World press on Rolling Stone's article on Dzhokhar Tsarnaev (July 23, 2013)

The Washington Post published an article by Melinda Henneberger devoted to the Rolling Stone's recent article on Boston Marathon bomber Dzhokhar Tsarnaev.

 

"The biggest question Bostonians still have about the bombings in their city on Patriot Day is the one they’ve had since right after terror suspect Dzhokhar Tsarnaev was arrested in April: What turns a kid who was not just loved but beloved — the favorite of multiple teachers and coaches, and of many classmates — into someone who could look his victims in the eye before blowing them up, then head off to the gym?" the article reads.

 

"Janet Reitman’s Rolling Stone piece about Jahar, as the younger Tsarnaev brother was known to his American friends, is an earnest attempt to answer that question.
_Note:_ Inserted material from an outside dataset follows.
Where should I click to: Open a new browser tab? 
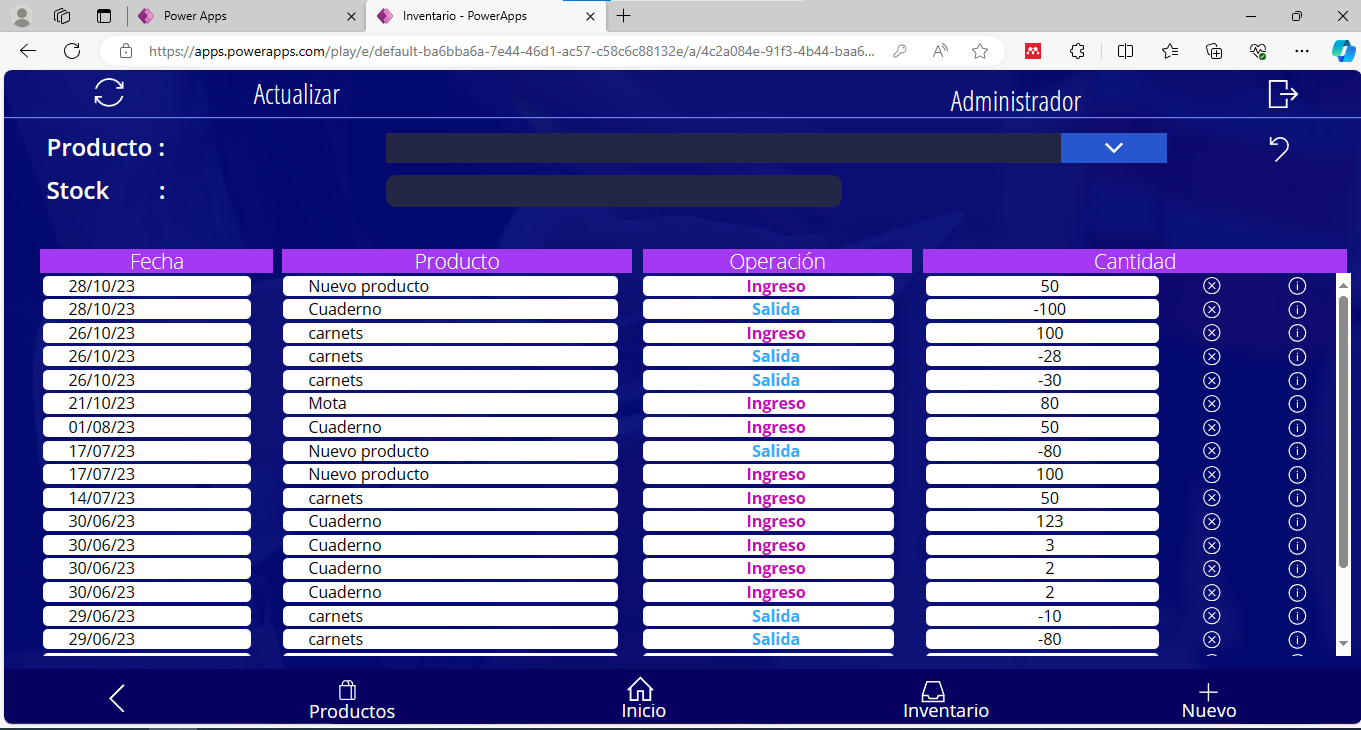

Some critics insist that it’s mostly the glam photo on the cover that offended them, and it does look like a PR shot for a member of a boy band," the author writes.

 

"But that Reitman’s been getting death threats and around-the-clock calls on her cell phone from strangers who say they hope she dies of a terror attack, too, suggests that the pushback is about a lot more than a soft-focus selfie. And how is terrorizing her standing up against terror? She isn’t giving interviews, but said on her Facebook page that she was surprised and scared by the reaction," the article reads.

 

"I don’t agree with everything Reitman wrote, but don’t see that her profile romanticizes Jahar. The personality profile is, however, an inherently friendly form, by which I mean that hostility is a barrier to figuring out what makes any story subject tick. No matter how scathing the piece turns out to be, the truth is that a writer has to feel some empathy for his subject to make such a story work," the author believes.